Almost all textbooks define a Brownian Motion ($B_t$)using three / four points: $B_0 = 0$; it has stationary independent increments; for every $t>0$, $B_t$ has a normal $N(0,t)$ distribution; it has continuous sample paths.
Could someone please explain,
1 - why is a Brownian Motion $\sim$ Gaussian(0,t)?
I ask these questions because much of the time I find myself stating $\mathbb{E}(B_t) = 0$ or $\mathbb{E}(B_t^2) = t$ without really understanding why.

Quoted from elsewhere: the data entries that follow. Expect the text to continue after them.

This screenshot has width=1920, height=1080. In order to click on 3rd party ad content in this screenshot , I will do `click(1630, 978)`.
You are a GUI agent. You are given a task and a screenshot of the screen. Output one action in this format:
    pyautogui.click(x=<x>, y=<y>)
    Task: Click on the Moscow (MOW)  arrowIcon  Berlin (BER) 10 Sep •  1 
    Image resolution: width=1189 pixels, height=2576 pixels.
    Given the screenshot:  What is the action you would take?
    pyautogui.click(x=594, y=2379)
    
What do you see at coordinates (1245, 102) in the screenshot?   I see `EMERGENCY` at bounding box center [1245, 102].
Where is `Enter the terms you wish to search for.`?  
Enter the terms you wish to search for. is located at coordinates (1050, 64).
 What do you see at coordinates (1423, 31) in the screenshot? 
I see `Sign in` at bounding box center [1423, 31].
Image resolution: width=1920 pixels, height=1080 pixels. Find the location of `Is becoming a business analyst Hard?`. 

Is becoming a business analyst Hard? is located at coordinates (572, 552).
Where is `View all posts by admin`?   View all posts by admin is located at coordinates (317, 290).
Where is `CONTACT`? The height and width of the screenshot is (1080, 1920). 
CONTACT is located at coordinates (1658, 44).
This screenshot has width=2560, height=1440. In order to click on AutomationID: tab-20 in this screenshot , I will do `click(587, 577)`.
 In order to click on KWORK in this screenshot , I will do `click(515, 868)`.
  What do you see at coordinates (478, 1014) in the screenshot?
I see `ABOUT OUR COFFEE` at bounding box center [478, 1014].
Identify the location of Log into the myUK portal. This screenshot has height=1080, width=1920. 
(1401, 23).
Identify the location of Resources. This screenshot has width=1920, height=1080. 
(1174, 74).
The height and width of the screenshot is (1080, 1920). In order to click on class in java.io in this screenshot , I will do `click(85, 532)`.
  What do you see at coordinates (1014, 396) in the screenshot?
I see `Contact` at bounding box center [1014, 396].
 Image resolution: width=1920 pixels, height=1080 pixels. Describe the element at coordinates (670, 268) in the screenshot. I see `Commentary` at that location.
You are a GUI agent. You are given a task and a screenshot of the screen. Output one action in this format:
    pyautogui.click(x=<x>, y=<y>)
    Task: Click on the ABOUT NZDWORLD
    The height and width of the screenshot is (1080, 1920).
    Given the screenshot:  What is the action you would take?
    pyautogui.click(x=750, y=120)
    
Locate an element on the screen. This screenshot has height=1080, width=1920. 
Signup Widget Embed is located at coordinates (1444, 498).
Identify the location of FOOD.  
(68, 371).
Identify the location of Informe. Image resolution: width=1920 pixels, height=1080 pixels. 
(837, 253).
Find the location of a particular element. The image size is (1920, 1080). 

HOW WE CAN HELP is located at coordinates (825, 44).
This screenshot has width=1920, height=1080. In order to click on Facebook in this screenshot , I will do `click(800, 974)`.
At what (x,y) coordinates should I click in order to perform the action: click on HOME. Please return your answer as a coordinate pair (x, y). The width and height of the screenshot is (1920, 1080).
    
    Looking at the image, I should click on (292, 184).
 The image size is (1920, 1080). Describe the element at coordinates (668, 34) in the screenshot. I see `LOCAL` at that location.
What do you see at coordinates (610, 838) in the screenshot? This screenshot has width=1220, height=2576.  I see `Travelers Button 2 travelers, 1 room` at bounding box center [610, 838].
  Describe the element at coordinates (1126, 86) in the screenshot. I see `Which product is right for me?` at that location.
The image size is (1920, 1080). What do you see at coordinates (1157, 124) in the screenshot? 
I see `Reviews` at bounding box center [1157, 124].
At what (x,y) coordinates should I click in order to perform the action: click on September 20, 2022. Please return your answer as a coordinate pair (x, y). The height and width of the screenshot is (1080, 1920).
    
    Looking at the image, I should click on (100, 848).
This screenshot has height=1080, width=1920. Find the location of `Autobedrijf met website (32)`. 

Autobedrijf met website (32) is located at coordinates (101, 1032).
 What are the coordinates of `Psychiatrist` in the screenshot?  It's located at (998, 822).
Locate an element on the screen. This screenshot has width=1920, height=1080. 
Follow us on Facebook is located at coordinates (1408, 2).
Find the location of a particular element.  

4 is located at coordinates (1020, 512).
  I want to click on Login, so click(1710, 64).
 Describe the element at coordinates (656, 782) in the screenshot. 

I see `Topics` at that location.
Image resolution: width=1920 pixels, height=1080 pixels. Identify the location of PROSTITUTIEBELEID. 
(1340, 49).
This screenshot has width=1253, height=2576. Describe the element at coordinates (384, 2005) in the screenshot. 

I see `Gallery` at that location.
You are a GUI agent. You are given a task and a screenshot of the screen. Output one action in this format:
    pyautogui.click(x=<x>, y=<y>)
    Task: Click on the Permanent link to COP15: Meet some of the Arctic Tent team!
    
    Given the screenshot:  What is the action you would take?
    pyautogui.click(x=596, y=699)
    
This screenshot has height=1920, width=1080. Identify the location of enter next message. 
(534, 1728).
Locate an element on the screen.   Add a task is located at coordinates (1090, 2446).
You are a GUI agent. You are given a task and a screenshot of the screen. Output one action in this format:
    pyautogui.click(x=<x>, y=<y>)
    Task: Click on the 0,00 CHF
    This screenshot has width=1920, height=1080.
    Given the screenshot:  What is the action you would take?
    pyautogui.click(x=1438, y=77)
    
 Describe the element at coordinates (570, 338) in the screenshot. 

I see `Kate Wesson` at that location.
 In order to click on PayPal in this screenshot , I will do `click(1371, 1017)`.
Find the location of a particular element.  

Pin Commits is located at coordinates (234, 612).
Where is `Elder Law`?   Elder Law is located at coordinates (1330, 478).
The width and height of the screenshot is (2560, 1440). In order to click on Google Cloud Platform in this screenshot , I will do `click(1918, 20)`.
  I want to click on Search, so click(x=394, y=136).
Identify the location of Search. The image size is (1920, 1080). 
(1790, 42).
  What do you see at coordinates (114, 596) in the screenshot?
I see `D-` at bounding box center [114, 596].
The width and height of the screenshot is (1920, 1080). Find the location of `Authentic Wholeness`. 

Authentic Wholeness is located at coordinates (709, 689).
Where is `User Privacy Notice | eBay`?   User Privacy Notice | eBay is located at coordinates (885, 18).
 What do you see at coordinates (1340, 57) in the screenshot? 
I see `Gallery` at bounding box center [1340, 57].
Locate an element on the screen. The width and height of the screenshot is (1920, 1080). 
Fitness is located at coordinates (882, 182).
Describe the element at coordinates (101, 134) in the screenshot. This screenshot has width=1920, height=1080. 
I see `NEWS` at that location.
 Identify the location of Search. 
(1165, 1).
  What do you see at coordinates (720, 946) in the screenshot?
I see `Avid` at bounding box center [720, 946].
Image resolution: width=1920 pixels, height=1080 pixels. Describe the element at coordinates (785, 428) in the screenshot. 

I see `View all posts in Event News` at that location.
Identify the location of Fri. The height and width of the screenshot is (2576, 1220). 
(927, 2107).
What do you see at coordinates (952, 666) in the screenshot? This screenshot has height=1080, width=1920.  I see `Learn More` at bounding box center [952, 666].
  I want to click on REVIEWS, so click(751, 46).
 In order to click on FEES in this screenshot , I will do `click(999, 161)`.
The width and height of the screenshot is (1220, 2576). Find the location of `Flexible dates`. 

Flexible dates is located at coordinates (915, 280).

I can compute the moments of the distribution to understand why $\mathbb{E}(B_t)=0$, $\mathbb{E}(B_t^2) = t$ and hence why $\text{Var($B_t$)} = \mathbb{E}(B_t^2) - \mathbb{E}(B_t)^2 = t$, but it all stems from the definition that $B_t \sim N(0,t)$ - and I do not really understand why this is.
Appreciate any clarity.
Many thanks,
John
I will try to give an intuitive explanation. Suppose that $X_1,X_2,...$ are independent and identically distributed random variables with zero means and unit variances. Define $$ \zeta_n(t)=\frac1{\sqrt n}\sum_{k=1}^{\lfloor nt\rfloor}X_k $$ for $t\in[0,1]$ and $n\ge1$, where $\lfloor\cdot\rfloor$ is the floor function. It is known that $\zeta_n$ converges in distribution to the Brownian motion as $n\to\infty$ in the space $D[0,1]$ (see, for example, the famous textbook by Billingsley). Let us fix some $t\in[0,1]$ and let us investigate the partial sums. We have that $$ \frac1{\sqrt n}\sum_{k=1}^{\lfloor nt\rfloor}X_k =\frac{\sqrt{\lfloor nt\rfloor}}{\sqrt n}\cdot\frac1{\sqrt{\lfloor nt\rfloor}}\sum_{k=1}^{\lfloor nt\rfloor}X_k. $$ Also, $\sqrt{\lfloor nt\rfloor}/\sqrt n\to\sqrt t$ as $n\to\infty$ and $(\sqrt{\lfloor nt\rfloor})^{-1}\sum_{k=1}^{\lfloor nt\rfloor}X_k\to N(0,1)$ in distribution as $n\to\infty$ by the central limit theorem. Hence, $$ \frac1{\sqrt n}\sum_{k=1}^{\lfloor nt\rfloor}X_k\to N(0,t) $$ in distribution as $n\to\infty$ for each $t\in[0,1]$. So it makes sense that the distribution of $B_t$ is $N(0,t)$ for $t\in[0,1]$.